--- Extrait à lire ---
Saki : C’est très injuste et honteux.

Martin : Et, au final, c’était nickel, parce que le gamin a changé d’école, c’est ce qu’il lui fallait. Mais c’est le fait de me dire « Putain, une école me dit ça ! Mais c’est honteux quoi ! ». Et la préfète de discipline, qui était quand même une préfète qui avait une image et une manière de voir les choses très différentes…, ne faisait qu’appliquer ce que la direction disait ! Et elle en avait mal parce qu’elle m’a dit « Moi je vous relate ce que la direction n’ose pas vous dire ». J’ai reçu des nouvelles du gamin deux ou trois semaines après et il m’a dit « Là, je revis, je suis enchanté, je profite à fond, merci ». Et donc ça m’a vraiment touché. Je vois le gamin qui vit une injustice, j’essaie de la combattre, mais l’injustice est trop forte. Ça c’était une situation…

Saki : Ce garçon et toi, vous étiez courageux. Et ton intervention était vraiment utile pour la vie de ce garçon, puisque non seulement il a pu changer l’école, mais surtout il a pu voir que ce ne sont pas tous les adultes qui sont injustes envers lui. Il y a aussi un adulte qui sait agir correctement pour le jeune. Tu as sauvé sa capacité d’avoir confiance en les autres. Quand j’ai participé au stage, j’ai aussi vu que ton attitude envers les jeunes était un modèle que les jeunes cherchent pour se construire. Ton attitude n’était pas supérieure, au contraire, tu étais même amical. Mais en étant sincère envers les jeunes, tu as montré un modèle de l’adulte sur qui les jeunes peuvent compter.

Martin : Oui, je l’espère.

Saki : Tu veux bien me raconter ton horaire le vendredi ?

Martin : On fait un atelier « La rédaction dont on est fier ». C’est vraiment trouver une rédaction dont on peut retirer de la fierté. Et on trouve deux qualités par rapport à ce qu’on a fait. Ça peut être j’ai aidé une grand-mère à traverser le passage piéton, j’ai réalisé une super figure avec mon BMX, j’ai réalisé un gâteau sabayon. Après, avec l’ensemble du groupe, on trouve d’autres qualités. Et donc la journée de vendredi c’est la journée de clôture. Et c’est la journée où je mets l’accent sur le positif à fond.

Saki : Toi, tu as parlé de tes expériences très personnelles aux jeunes. Souvent, les meilleurs travailleurs sociaux sont ceux qui sont engagés personnellement dans leur travail.
---
*Consigne*: Poursuivez l'entretien entre Saki et Martin ci-dessus à partir de sa dernière réplique. Les lignes qui suivent ne sont pas nécessaires.
--- Données fournies ---
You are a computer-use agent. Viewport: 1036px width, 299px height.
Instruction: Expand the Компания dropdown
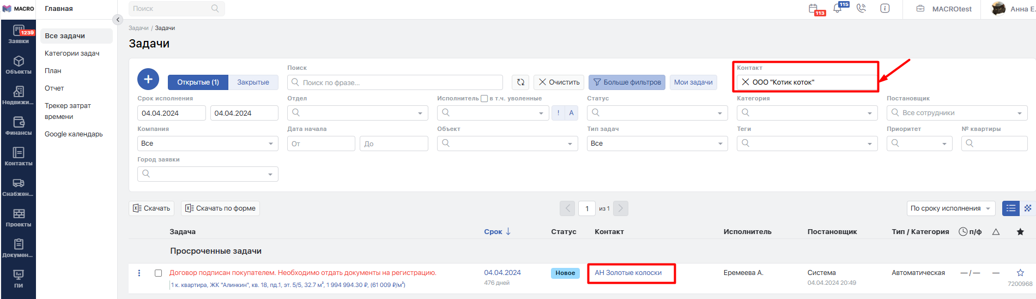(x=207, y=143)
---
*Réponse au problème*:
Martin : Dans le cadre du projet Yourte, vu que les jeunes n’y sont pas pour longtemps, mon but c’est de créer un maximum de confiance. Je prends ce que dit François « Faire la parité entre un travailleur social et la personne qu’on est, c’est très difficile parce que dans les deux cadres, c’est le même cœur qui bat ». Et donc je pense qu’il est important de pouvoir apporter sa sensibilité qui est dans les deux, le métier et la personne qu’on est. Et vraiment de se dire « On peut parler de soi, on peut exprimer ce qu’on a vécu avec des jeunes dans le cadre de notre métier, tout en y mettant les formes et les limites qu’on a envie de se fixer ». Moi je n’hésite pas à parler de ma situation familiale, mais avec mes mots et à ma manière. Je ne vais pas commencer à expliquer de long en large ce qui s’est passé. Juste assez que pour se dire « Tiens, toi qui as vécu peut-être quelque chose de similaire, tu te dis bah le mec est devant toi et il peut comprendre, il peut entendre. Bah, tiens, on est pareils ».

Saki : Et ça leur permet aussi de parler de leur vécu…

Martin : Je pense que oui. Ça permet de s’ouvrir, de s’exprimer.

Saki : Je voulais te demander comment ça se passe le partenariat avec l’Aubépine ? Le fait que tu ne réalises pas ce travail dans le bâtiment de l’AMO, mais que tu es venu ici à l’Aubépine, ça change quelque chose ?

Martin : On aurait pu rester à l’AMO et rester à Ciney. Mais je trouve que la rencontre avec les autres, ça permet d’élargir le champ des jeunes pour voir d’autres choses.

Saki : Pourquoi à ton avis le projet s’appelle « Chacun sa yourte » ?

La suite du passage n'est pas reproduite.